Crawford believes that a “canon, or list of sacred books, and an authoritative, unchangeable text” were beginning to take place by the end of the first century A.D. The Dead Sea Scrolls throw light on this transition: “A number of fragmentary biblical scrolls dating to the second century A.D., discovered in caves south of Wadi Qumran, suggest that at about the time a canon was developing, so too was the notion of a fixed authoritative text.” Crawford concludes that “after the fall of the Temple in A.D. 70, the canonical list becomes fixed in Palestinian Judaism, as does the text of those canonical books. No deliberate changes would henceforth be made. A great tradition of innerbiblical exegesis-so clearly reflected in the Dead Sea Scrolls-had come to an end.”

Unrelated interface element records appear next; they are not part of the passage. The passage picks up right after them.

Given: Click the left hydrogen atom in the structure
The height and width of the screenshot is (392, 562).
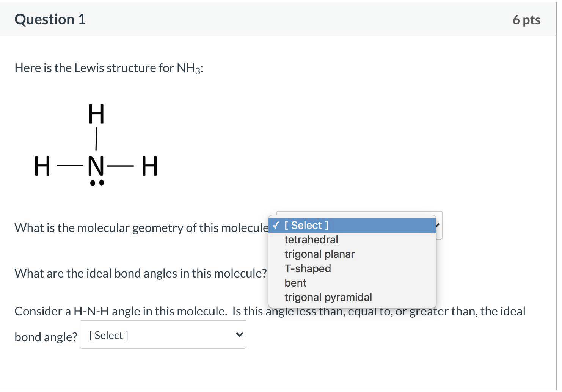Looking at the screenshot, I should (x=42, y=166).
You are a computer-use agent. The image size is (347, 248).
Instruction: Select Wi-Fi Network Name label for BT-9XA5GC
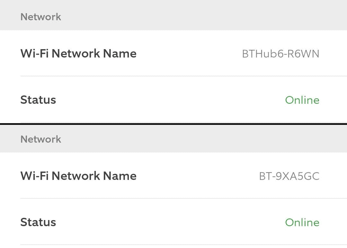coord(78,176)
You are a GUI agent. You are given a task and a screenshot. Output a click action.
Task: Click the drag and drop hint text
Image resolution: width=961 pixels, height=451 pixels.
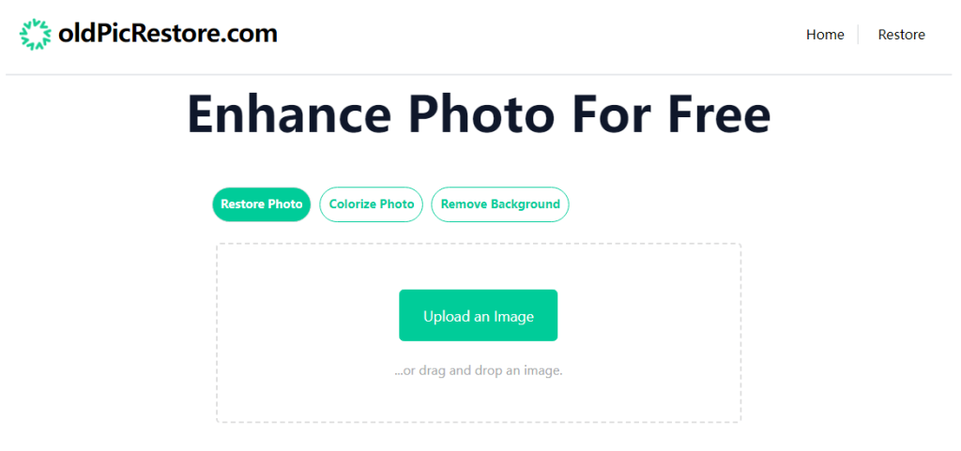point(479,370)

While Crawford cites instances in which scribal emendations of the Dead Sea Scrolls appear to have produced or preserved better readings of biblical texts,2 she also acknowledges that the centuries-long process of hand copying those texts sometimes resulted in errors. For many people of faith, the idea that uninspired scribes tampered with biblical texts originally penned by prophets is disturbing, particularly if that tampering led to errors in modern versions of the Bible. Donald W. Parry, a Latter-day Saint member of the international team of scholars working on the Dead Sea Scrolls, has observed that although “variant readings are frequent in the ancient versions and textual witnesses of the Old Testament,” the Bible remains a remarkable treasury of prophetic material.3 LDS Church leaders have continually affirmed the value of the King James Version of the Bible and the Prophet Joseph Smith’s inspired revision of it. Latter-day Saints are also fortunate to have the Book of Mormon and modern revelation to guide them as they search revealed scripture and look forward to additional records that have been prophesied to come forth.

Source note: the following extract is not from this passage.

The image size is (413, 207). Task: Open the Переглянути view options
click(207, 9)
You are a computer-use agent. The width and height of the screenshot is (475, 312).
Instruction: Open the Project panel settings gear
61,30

What of the Dead Sea Scrolls? Parry advises Latter-day Saints who are interested in the scrolls to approach them as they would the Apocrypha, concerning which the Lord said: “There are many things contained therein that are true . . . ; there are many things contained therein that are not true, which are interpolations by the hands of men. . . . Therefore, whoso readeth it, let him understand, for the Spirit manifesteth truth; and whoso is enlightened by the Spirit shall obtain benefit therefrom; and whoso receiveth not by the Spirit, cannot be benefited” (D&C 91:1-2, 4-6).4

Notes

1. Sidnie White Crawford, “The Fluid Bible: The Blurry Line between Biblical and Nonbiblical Texts,” Bible Review, June 1999, 34-39, 50-51.

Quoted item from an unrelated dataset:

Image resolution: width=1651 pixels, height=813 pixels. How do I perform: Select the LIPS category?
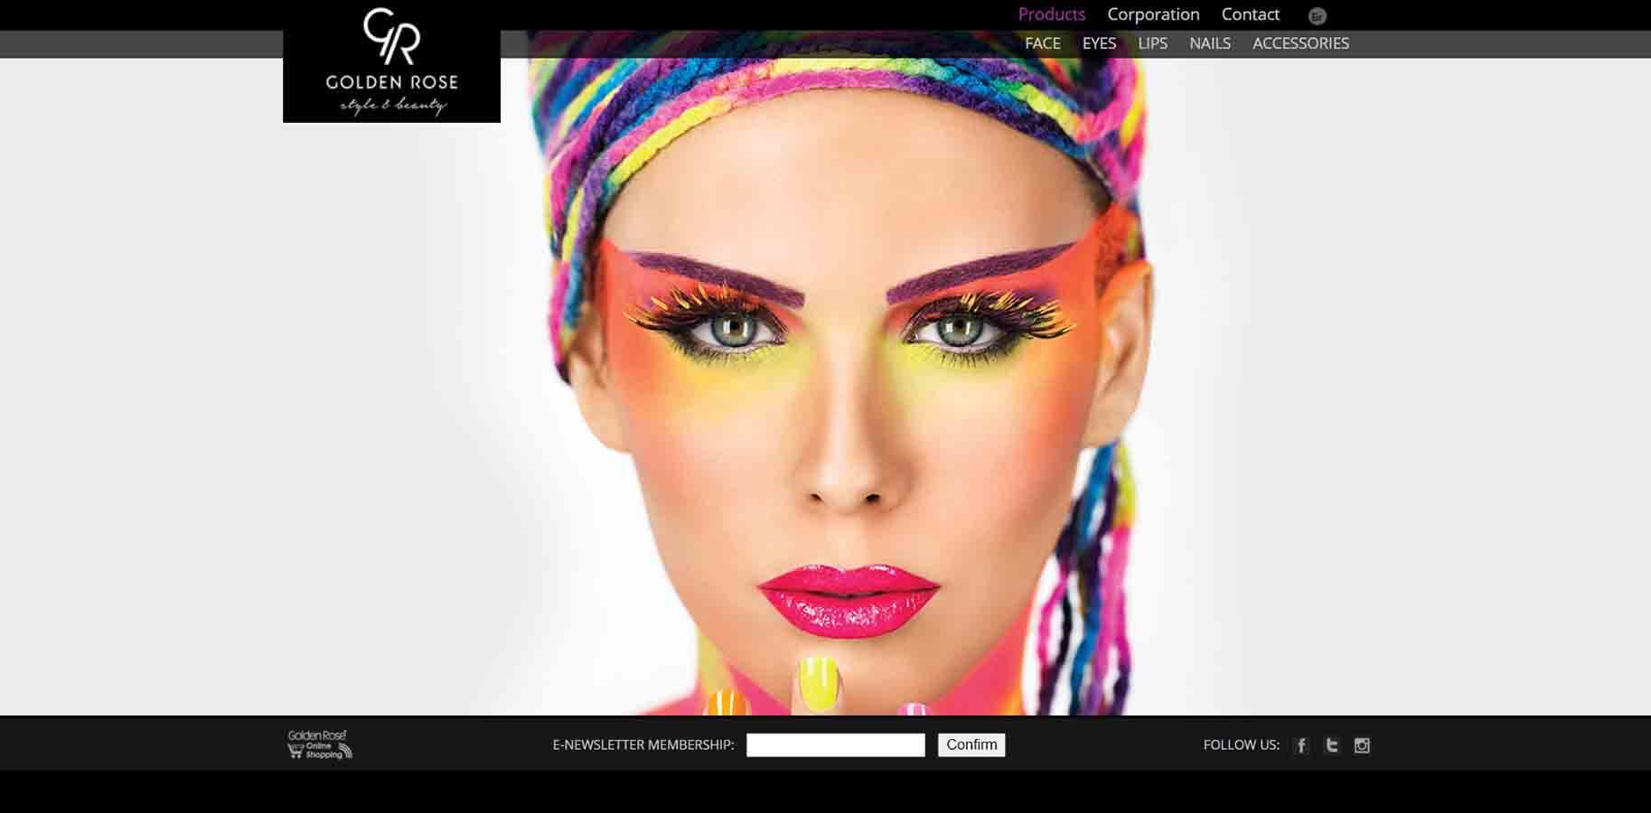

2. Other scholars have made similar observations. See, for example, Eugene Ulrich, “The Bible in the Making,” in The Community of the Renewed Covenant: The Notre Dame Symposium on the Dead Sea Scrolls, ed. Eugene Ulrich and James Vander-Kam (Notre Dame: University of Notre Dame Press, 1994), 84, where Ulrich argues that scribal efforts to enrich and adapt the biblical texts among the Dead Sea Scrolls was part of a “traditioning” process that made the texts more relevant and authoritative; John Tvedtnes, “The Isaiah Variants in the Book of Mormon” (Provo, Utah: FARMS, 1981), in which Tvedtnes shows that the Isaiah scroll (1QIsaa) from Qumran supports many readings of Isaiah in the Book of Mormon that differ from those in the Bible; and Donald W. Parry, “The Contribution of the Dead Sea Scrolls,” in LDS Perspectives on the Dead Sea Scrolls, ed. Donald W. Parry and Dana M. Pike (Provo, Utah: FARMS, 1997), 59-60, where Parry gives examples of scriptural passages missing from the Bible that were discovered in the Dead Sea Scrolls texts, “many of which may be inspired writings of God.” He also discusses the extent to which modern English editions of the Bible favor variant readings from the Dead Sea Scrolls (64-65).

3. Parry, “Contribution of the Dead Sea Scrolls,” 55, 65-66.

4. Donald W. Parry and Stephen D. Ricks, The Dead Sea Scrolls: Questions and Responses for Latter-day Saints (Provo, Utah: FARMS, 2000), xi.